AN0487: Analytic 0487
Forged cookies in SaaS environments manifest as valid web sessions without matching login activity, MFA enforcement bypass, or cookies reused across multiple devices/IPs. Defenders should look for cookie replay, concurrent sessions from multiple geographies, or session tokens generated by unrecognized apps.
Analyst context for executives and security teams
This analytic matters because forged SaaS cookies can make unauthorized access look like a normal, already-authenticated web session. For leaders, the key issue is whether the organization can prove that SaaS sessions are tied back to legitimate login and MFA events, expected devices, and expected network locations. If that linkage is weak, incident responders may struggle to distinguish a valid user session from a replayed or forged one.
Executive priority
Prioritize this as an identity and cloud/SaaS monitoring readiness issue. The business risk is not just account compromise; it is loss of confidence in session integrity, MFA enforcement evidence, and auditability of SaaS access. Executives should ask whether critical SaaS platforms retain enough login, session, device, app, IP, and geography evidence to investigate suspicious sessions and support compliance or incident decisions.
Technical view
For SaaS environments, validate detections that compare active or historical web sessions against corresponding login activity, MFA enforcement records, device/IP context, geography, and application metadata. The ATT&CK description highlights suspicious patterns such as valid sessions without matching login activity, apparent MFA bypass, cookie reuse across multiple devices or IPs, concurrent sessions from multiple geographies, and session tokens generated by unrecognized apps. Because no official detection logic is provided, teams should treat this as a detection engineering requirement rather than a ready-to-run rule.
Likely telemetry
- SaaS login and authentication logs
- MFA challenge, success, failure, and enforcement records
- Session creation, refresh, and token/cookie usage records where available
- Device identifiers, user-agent strings, and client metadata
- Source IP address, ASN, and geolocation context
Detection direction
- Correlate valid SaaS sessions with preceding login and MFA events for the same user, device, app, and approximate time window.
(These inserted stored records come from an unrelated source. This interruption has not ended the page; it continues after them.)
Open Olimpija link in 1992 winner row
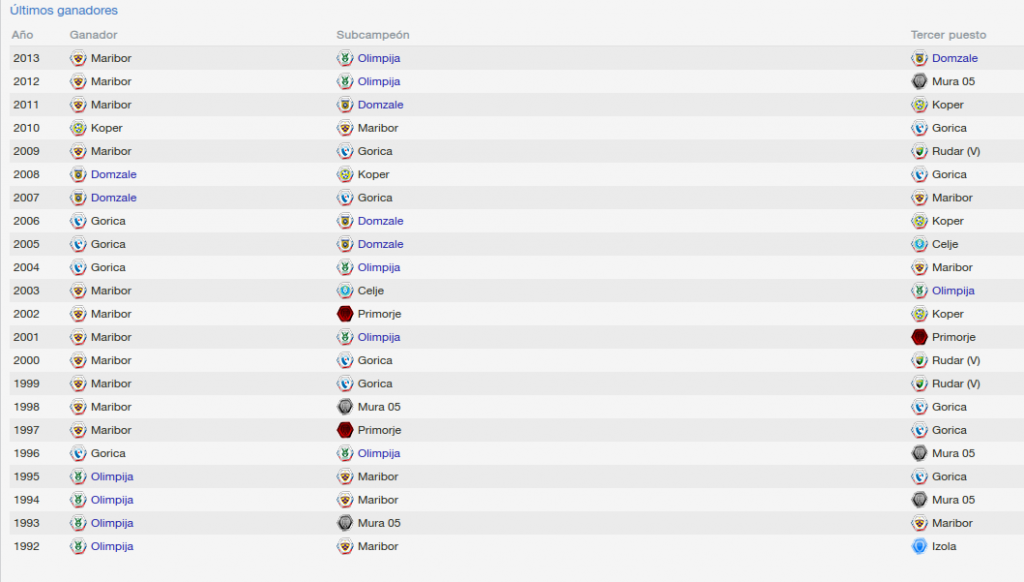1024x582 pixels. point(112,546)
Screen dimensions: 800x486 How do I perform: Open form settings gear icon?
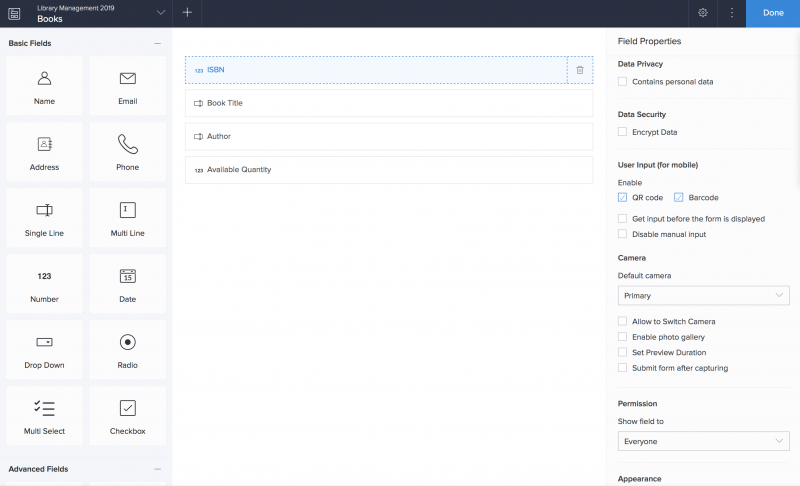click(x=703, y=13)
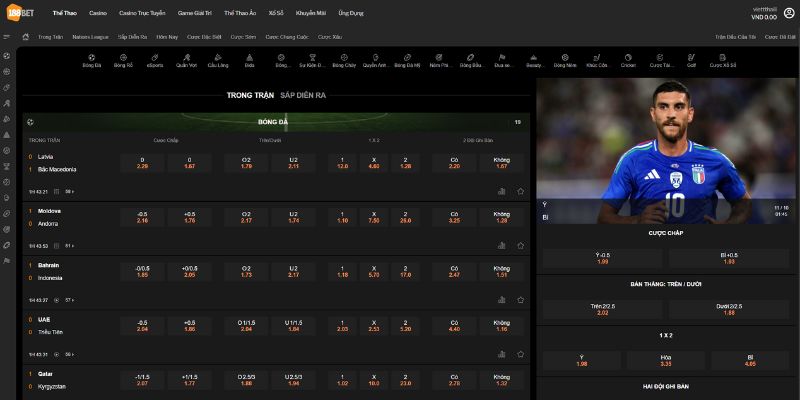Viewport: 800px width, 400px height.
Task: Expand more markets for Latvia match
Action: click(x=69, y=190)
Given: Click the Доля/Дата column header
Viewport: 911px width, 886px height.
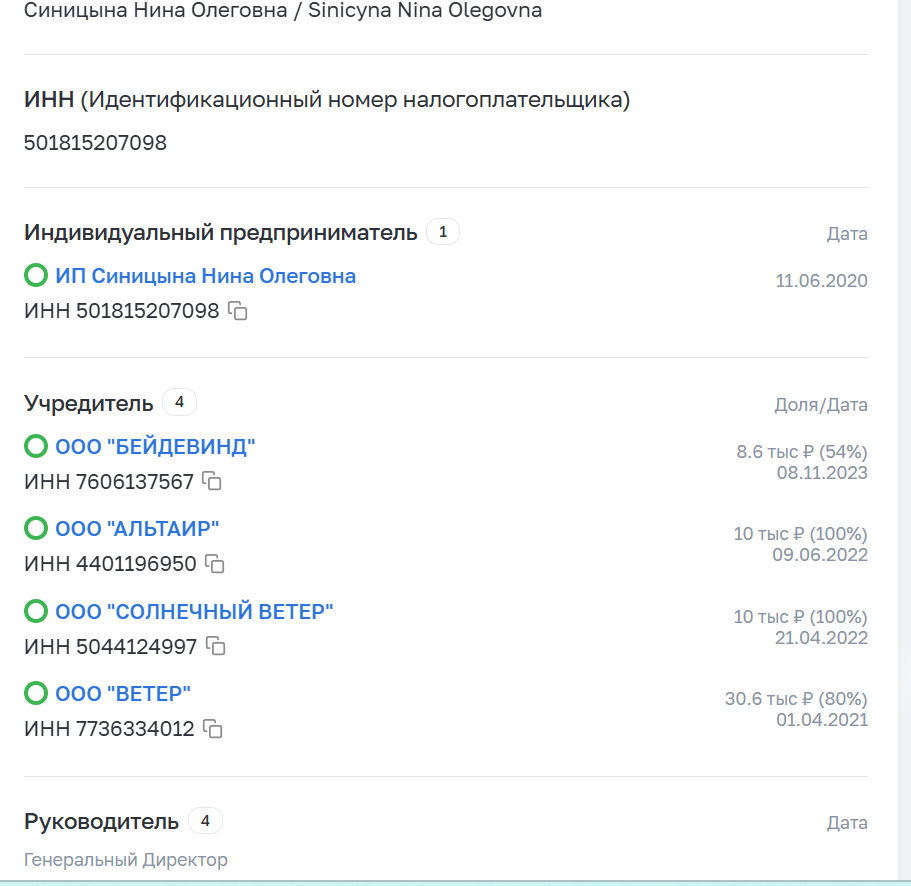Looking at the screenshot, I should [821, 402].
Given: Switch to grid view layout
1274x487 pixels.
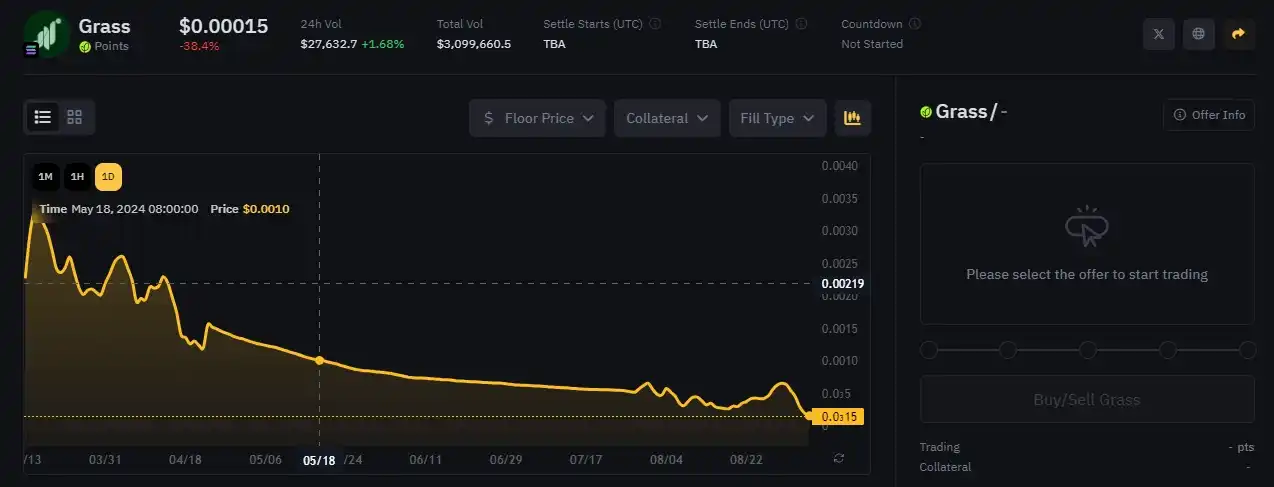Looking at the screenshot, I should coord(75,117).

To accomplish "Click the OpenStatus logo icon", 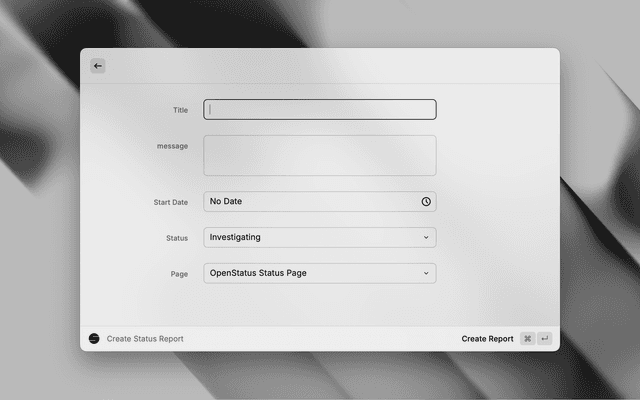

- Alert or investigate sessions that have no matching authentication event, especially for privileged users or sensitive SaaS applications.
- Look for the same session cookie or token context appearing across multiple devices, IPs, or geographies when the SaaS platform exposes that evidence.
- Tune for legitimate travel, VPN/proxy use, mobile networks, browser changes, and sanctioned automation to reduce false positives.
- Review sessions or tokens associated with unrecognized apps, unexpected client IDs, or unusual application metadata.
Mitigation priorities
- Ensure critical SaaS applications produce and retain authentication, MFA, session, device, IP, and app/client telemetry needed for investigation.
- Strengthen identity controls around session management, including conditional access policies and reauthentication requirements where supported by the SaaS platform.
- Review authorized applications and integrations so unrecognized apps generating sessions are easier to identify.
- Define incident response procedures for suspected session compromise, including session revocation, credential reset, MFA review, and user/device validation.
- Use privileged and high-risk SaaS accounts as the first priority for monitoring coverage and control validation.
Analyst notes and limits
This object is a detection analytic for SaaS forged-cookie behavior. The supplied ATT&CK fields provide a useful behavioral description but no formal detection logic, no mapped tactics, and no relationship context. Glexia’s practical interpretation is therefore focused on validating telemetry and correlation coverage rather than asserting a specific rule or threat actor behavior.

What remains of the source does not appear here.